[Dataset entries]
☆ ☆ ☆ ☆ ☆

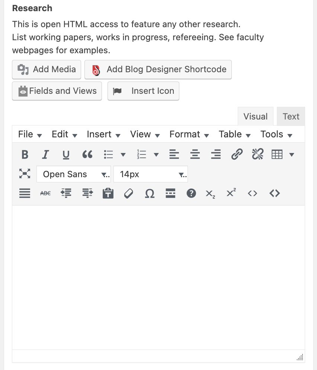317x370 pixels.
Task: Apply italic formatting to text
Action: click(x=45, y=154)
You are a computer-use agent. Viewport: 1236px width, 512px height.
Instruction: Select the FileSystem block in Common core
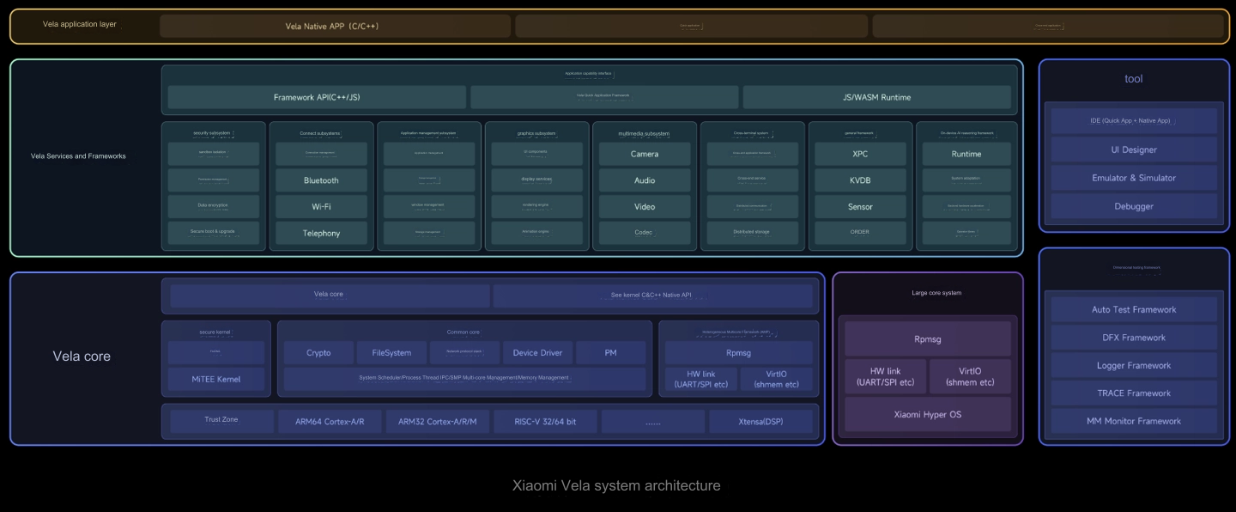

☆ ☆ ☆ ☆ ☆

Task requirements>
The line containing "You are a computer-use" and every line after it, through the end of the data, are to be output exactly. Omit the pictures.

Answer to the exercise>
You are a computer-use agent. Viewport: 1236px width, 512px height.
Instruction: Select the FileSystem block in Common core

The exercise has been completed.